### EXERCISE PROMPT
Find the line with "0-5 ans (66, 76)" in the records below. Copy it and every line after it, up to and including the line with "Identify the click".

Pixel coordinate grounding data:

Start of Block

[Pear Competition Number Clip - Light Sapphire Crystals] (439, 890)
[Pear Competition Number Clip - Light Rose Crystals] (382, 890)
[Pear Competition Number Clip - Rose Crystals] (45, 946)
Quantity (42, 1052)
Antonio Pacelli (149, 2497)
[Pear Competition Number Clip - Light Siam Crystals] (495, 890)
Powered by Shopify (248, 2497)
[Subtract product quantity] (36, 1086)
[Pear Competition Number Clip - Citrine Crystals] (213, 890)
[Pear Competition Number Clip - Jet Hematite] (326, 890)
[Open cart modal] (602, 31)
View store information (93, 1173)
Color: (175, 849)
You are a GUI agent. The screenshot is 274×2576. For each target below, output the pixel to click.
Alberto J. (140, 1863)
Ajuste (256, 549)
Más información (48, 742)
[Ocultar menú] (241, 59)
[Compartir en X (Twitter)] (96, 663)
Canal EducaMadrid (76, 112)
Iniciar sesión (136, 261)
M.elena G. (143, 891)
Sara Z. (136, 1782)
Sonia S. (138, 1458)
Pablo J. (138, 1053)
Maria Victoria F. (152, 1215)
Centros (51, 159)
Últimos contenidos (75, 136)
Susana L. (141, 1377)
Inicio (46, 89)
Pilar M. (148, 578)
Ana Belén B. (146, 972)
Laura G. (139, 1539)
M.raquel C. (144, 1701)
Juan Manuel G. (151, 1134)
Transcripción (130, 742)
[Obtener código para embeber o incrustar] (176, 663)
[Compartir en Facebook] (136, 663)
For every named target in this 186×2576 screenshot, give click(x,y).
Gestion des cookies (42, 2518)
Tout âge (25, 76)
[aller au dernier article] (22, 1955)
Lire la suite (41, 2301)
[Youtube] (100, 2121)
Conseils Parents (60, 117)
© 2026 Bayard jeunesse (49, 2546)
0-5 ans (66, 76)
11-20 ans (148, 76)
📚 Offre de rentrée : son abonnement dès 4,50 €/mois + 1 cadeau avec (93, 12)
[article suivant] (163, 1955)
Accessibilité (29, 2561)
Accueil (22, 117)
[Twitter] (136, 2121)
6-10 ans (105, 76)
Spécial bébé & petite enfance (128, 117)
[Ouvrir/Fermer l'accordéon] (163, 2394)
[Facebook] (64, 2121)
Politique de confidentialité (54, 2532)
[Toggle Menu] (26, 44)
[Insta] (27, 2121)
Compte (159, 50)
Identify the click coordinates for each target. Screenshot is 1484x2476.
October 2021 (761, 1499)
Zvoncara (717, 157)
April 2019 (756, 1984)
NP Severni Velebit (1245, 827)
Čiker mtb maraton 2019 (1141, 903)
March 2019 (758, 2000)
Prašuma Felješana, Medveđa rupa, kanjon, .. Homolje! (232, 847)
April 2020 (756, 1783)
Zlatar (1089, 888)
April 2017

End of Block

### PROBLEM SOLUTION
0-5 ans (66, 76)
11-20 ans (148, 76)
📚 Offre de rentrée : son abonnement dès 4,50 €/mois + 1 cadeau avec (93, 12)
[article suivant] (163, 1955)
Accessibilité (29, 2561)
Accueil (22, 117)
[Twitter] (136, 2121)
6-10 ans (105, 76)
Spécial bébé & petite enfance (128, 117)
[Ouvrir/Fermer l'accordéon] (163, 2394)
[Facebook] (64, 2121)
Politique de confidentialité (54, 2532)
[Toggle Menu] (26, 44)
[Insta] (27, 2121)
Compte (159, 50)
Identify the click coordinates for each target. Screenshot is 1484x2476.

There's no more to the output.